I do understand that the rules of theatre etiquette are there for a reason. It is intensely irritating to watch an actor lose concentration because someone’s phone starts ringing midway through the first act. But teenagers aren’t the only culprits: the most phone-calls I ever heard in one show (five) was at a press night at the Royal Court. The perps were all old enough to know better, and several of them were being paid to attend. At Bring Up The Bodies, a couple of weeks ago, I was sitting a couple of rows behind a man in his late thirties, who couldn’t stop texting. Anne Boleyn swiftly became the second-most likely person to lose a head that night.
But theatre is unlikely to thrive and survive in an atmosphere of stuffy disapproval. And being a fan of an actor isn’t rude, like using a phone is. Of course it’s distracting when an audience breaks out into spontaneous applause at the appearance of a star, as though it were the opening scene of a cheesy sitcom (although the good thing about Richard III is once he’s onstage, he pretty much stays there). But star-casting is part of what keeps theatres in business. Trafalgar Studios is a small enterprise which consistently puts on interesting work, and Freeman’s fans are contributing to its upkeep.
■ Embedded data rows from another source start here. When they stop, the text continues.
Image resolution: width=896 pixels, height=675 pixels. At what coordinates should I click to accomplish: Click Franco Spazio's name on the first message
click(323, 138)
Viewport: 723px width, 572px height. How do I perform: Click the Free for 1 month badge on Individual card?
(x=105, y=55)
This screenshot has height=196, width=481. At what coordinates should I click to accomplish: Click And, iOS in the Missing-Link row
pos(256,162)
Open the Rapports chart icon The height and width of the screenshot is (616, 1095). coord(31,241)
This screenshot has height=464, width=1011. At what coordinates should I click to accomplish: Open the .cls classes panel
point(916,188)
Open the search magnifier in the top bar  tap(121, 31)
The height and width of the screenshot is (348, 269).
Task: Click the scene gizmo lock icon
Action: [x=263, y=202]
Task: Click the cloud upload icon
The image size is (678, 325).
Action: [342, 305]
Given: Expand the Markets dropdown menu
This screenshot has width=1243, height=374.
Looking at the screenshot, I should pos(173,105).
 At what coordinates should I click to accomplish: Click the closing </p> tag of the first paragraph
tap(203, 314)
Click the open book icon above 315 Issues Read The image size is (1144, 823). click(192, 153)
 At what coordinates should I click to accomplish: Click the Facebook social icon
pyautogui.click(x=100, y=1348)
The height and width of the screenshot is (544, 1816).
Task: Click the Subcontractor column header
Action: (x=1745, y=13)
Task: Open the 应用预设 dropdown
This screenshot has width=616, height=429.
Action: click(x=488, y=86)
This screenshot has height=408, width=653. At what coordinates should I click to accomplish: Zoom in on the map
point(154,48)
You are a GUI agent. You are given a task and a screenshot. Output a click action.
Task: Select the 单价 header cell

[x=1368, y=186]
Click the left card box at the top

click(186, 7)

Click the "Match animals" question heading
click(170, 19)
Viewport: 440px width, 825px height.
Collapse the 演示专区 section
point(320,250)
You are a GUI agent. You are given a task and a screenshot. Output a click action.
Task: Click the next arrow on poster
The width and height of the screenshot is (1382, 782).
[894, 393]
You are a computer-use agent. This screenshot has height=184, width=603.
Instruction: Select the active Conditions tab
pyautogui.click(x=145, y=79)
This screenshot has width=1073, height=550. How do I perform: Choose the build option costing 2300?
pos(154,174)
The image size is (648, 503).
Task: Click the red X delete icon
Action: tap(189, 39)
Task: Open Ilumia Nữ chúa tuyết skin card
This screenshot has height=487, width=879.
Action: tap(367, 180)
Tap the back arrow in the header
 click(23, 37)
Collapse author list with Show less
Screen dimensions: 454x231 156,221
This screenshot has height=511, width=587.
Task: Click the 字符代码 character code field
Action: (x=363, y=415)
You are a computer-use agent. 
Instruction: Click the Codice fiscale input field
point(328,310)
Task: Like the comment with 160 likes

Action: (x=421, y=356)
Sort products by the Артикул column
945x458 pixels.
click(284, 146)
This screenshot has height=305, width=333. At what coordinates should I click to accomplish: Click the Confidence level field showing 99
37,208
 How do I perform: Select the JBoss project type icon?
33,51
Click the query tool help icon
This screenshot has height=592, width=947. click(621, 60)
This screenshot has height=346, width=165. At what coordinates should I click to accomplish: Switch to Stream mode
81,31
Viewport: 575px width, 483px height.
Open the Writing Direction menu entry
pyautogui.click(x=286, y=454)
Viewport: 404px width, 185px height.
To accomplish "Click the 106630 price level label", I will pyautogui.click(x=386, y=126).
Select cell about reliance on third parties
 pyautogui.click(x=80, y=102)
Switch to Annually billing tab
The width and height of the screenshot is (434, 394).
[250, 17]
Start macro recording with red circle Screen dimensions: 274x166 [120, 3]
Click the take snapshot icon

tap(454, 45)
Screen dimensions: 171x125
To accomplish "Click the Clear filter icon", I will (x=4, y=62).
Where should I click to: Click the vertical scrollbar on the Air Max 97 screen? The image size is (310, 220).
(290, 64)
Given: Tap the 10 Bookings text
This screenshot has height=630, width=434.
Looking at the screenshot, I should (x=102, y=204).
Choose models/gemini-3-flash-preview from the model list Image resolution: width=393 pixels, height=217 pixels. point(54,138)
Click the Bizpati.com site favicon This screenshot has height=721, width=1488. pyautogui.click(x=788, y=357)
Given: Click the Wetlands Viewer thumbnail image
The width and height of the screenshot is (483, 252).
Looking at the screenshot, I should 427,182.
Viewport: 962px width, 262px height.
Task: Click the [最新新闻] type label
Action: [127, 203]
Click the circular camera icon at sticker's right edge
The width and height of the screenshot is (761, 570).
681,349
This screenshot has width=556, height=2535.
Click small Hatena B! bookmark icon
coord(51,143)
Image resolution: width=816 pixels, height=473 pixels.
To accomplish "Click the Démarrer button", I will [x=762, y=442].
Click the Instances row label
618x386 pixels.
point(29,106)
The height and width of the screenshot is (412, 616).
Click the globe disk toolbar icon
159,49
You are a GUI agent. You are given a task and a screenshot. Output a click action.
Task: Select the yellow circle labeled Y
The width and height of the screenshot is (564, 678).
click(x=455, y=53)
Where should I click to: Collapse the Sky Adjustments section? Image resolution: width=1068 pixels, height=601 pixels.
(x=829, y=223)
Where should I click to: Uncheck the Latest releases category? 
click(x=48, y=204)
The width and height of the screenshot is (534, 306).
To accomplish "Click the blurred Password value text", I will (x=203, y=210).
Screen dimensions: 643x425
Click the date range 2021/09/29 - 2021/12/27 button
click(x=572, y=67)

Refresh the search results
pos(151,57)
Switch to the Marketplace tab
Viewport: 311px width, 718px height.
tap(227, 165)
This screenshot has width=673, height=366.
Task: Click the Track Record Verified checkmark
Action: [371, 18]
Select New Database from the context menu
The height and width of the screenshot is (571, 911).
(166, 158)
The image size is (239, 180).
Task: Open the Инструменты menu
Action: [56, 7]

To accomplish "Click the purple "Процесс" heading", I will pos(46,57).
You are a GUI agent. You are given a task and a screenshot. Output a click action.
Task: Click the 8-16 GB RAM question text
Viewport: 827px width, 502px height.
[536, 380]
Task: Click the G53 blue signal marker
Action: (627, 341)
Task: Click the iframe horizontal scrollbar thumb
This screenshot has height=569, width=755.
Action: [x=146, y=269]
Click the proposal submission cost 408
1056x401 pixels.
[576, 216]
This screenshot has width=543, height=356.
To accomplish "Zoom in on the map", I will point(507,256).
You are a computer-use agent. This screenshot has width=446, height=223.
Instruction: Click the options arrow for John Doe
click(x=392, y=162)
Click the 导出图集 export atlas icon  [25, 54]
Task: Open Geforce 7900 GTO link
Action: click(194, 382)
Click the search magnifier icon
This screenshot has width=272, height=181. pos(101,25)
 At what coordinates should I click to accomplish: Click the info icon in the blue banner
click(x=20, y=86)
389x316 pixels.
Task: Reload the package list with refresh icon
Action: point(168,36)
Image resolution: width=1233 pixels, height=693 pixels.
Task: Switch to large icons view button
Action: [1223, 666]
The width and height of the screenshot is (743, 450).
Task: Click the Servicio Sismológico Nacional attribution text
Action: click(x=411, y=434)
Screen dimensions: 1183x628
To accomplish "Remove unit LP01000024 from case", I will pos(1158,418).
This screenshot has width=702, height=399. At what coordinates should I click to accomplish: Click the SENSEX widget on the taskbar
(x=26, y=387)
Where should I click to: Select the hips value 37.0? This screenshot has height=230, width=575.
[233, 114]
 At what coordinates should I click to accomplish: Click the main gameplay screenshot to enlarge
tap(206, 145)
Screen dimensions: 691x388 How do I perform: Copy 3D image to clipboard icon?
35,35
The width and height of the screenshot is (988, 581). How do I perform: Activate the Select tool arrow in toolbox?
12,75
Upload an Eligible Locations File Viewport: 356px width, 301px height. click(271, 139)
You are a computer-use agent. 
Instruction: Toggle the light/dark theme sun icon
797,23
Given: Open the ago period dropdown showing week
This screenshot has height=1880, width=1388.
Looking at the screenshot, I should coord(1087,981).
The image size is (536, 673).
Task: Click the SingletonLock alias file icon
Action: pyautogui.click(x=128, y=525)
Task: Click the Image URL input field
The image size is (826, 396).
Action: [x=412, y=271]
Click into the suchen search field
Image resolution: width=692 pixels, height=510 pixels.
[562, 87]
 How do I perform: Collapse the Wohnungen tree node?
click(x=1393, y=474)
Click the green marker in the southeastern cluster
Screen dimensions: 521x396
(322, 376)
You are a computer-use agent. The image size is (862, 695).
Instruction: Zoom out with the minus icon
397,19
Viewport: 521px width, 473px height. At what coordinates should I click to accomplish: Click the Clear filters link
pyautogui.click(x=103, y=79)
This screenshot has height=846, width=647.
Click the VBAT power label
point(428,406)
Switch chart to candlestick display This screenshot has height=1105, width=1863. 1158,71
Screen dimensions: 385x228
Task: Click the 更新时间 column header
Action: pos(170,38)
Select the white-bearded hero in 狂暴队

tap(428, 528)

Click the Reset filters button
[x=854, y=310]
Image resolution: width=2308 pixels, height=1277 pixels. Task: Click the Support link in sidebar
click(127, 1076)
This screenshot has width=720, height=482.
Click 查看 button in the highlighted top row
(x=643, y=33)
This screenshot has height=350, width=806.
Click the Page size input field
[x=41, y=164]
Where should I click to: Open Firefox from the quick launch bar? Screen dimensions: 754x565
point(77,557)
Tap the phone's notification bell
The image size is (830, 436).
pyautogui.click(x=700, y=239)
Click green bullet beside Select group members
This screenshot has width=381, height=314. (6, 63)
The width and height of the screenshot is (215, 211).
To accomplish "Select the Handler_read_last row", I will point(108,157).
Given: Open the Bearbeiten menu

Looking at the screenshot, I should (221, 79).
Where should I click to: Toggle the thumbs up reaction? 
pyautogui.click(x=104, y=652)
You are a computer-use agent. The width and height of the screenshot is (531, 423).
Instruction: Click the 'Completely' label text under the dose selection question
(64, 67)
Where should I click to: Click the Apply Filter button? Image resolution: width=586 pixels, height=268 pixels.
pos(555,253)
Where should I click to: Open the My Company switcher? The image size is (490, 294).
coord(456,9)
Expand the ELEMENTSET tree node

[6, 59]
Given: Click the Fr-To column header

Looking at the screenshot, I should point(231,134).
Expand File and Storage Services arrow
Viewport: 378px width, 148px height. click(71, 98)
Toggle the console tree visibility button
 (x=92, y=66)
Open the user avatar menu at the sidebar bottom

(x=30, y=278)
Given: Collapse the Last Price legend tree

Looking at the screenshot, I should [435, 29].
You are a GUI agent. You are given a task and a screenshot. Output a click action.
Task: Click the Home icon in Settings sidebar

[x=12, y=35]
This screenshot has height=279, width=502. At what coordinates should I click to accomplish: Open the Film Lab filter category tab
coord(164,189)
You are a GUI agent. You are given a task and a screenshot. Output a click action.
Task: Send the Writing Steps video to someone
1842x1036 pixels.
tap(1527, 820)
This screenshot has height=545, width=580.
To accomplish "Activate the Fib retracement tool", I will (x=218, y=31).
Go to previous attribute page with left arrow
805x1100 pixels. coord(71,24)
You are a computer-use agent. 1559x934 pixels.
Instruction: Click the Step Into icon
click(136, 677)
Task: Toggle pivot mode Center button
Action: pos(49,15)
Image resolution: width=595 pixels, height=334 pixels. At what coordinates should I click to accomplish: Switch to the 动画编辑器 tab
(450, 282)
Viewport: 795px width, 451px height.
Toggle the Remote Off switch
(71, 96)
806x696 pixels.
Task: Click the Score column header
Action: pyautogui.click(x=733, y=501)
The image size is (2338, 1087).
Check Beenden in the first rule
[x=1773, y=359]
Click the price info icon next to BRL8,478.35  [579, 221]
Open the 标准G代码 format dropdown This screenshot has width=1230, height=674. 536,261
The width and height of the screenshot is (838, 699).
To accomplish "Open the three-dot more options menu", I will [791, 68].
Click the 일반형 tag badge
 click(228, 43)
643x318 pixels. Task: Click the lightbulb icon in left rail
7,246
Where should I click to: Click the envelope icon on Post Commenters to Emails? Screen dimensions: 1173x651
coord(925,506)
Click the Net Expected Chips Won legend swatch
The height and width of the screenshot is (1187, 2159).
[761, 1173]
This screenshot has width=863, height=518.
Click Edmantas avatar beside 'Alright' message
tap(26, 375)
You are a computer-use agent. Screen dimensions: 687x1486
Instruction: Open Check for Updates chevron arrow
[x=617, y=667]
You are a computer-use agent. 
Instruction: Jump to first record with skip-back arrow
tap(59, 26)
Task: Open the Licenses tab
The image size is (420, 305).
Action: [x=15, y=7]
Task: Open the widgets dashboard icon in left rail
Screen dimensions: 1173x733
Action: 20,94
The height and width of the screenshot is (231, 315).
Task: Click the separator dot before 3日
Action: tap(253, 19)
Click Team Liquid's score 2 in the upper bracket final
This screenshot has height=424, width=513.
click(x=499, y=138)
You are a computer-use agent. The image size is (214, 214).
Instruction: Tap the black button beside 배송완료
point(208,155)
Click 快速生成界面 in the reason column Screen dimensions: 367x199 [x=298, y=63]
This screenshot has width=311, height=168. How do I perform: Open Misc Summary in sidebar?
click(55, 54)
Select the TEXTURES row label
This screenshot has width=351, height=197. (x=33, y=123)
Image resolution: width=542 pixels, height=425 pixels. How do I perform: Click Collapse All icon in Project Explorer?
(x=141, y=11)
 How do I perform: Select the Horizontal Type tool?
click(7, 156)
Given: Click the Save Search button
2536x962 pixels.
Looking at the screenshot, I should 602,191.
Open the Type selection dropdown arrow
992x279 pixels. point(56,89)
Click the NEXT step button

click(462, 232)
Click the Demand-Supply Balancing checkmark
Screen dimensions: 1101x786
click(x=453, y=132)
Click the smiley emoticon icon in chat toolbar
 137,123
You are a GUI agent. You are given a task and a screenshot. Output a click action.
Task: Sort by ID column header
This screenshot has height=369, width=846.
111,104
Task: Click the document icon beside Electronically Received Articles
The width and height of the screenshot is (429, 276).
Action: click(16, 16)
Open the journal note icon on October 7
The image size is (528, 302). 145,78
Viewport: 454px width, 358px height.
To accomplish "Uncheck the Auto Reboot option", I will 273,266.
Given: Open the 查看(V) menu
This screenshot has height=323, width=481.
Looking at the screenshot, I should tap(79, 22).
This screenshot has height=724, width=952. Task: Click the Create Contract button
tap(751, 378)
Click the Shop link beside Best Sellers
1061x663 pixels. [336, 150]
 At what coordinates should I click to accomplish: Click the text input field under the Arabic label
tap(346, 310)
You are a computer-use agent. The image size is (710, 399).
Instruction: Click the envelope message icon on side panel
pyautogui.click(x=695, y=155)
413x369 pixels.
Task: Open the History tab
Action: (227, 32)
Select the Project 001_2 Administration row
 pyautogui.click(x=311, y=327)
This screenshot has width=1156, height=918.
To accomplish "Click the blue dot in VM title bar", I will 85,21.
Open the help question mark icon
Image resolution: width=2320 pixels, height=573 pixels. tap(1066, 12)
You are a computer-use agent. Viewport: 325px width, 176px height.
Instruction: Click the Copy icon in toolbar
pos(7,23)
Since the criticism seems to be that they don’t know how to behave at the theatre, wouldn’t it be reasonable to assume that it’s their first time, and try to make them feel welcome, instead of sniffily showing them they’re not? Last time I saw The Woman in Black, the auditorium was packed with teenagers who were doing it as a set-text. They screamed at every scary moment, and issued proclamations of dread at every interlude. It wasn’t what I was expecting when I bought my ticket, but it was hard to shake a jubilant feeling that a whole generation of theatre-goers was being created.
The idea that the theatre should be a place of reverence is a recent one: groundlings at the Globe were unlikely to be watching Shakespeare in silence. Indeed, go the Globe now, and even if the audience behaves beautifully, the actors will still be competing against planes, sirens, and – last time I was there – a vengeful seagull. From its very beginnings, theatre has fought against distraction: Aeschylus’ Oresteia, for example, was first performed at the Dionysia, a festival in ancient Athens. In addition to being a theatre fan, Dionysus was the god of wine, so audiences were unlikely to be sober.
Fans of Martin Freeman, Benedict Cumberbatch, David Tennant and Daniel Radcliffe are just as entitled to see their heroes in a play as regular theatre-goers, and their money is subsidising less commercial plays that otherwise might not get put on at all. If you don’t want to hear teenage girls screaming at Martin Freeman, then wait for a different production of Richard III. But if we don’t welcome a new generation into the audience (who will doubtless learn theatre etiquette over time, like everyone else), we’ll only have ourselves to blame when the auditorium is silent because it’s empty.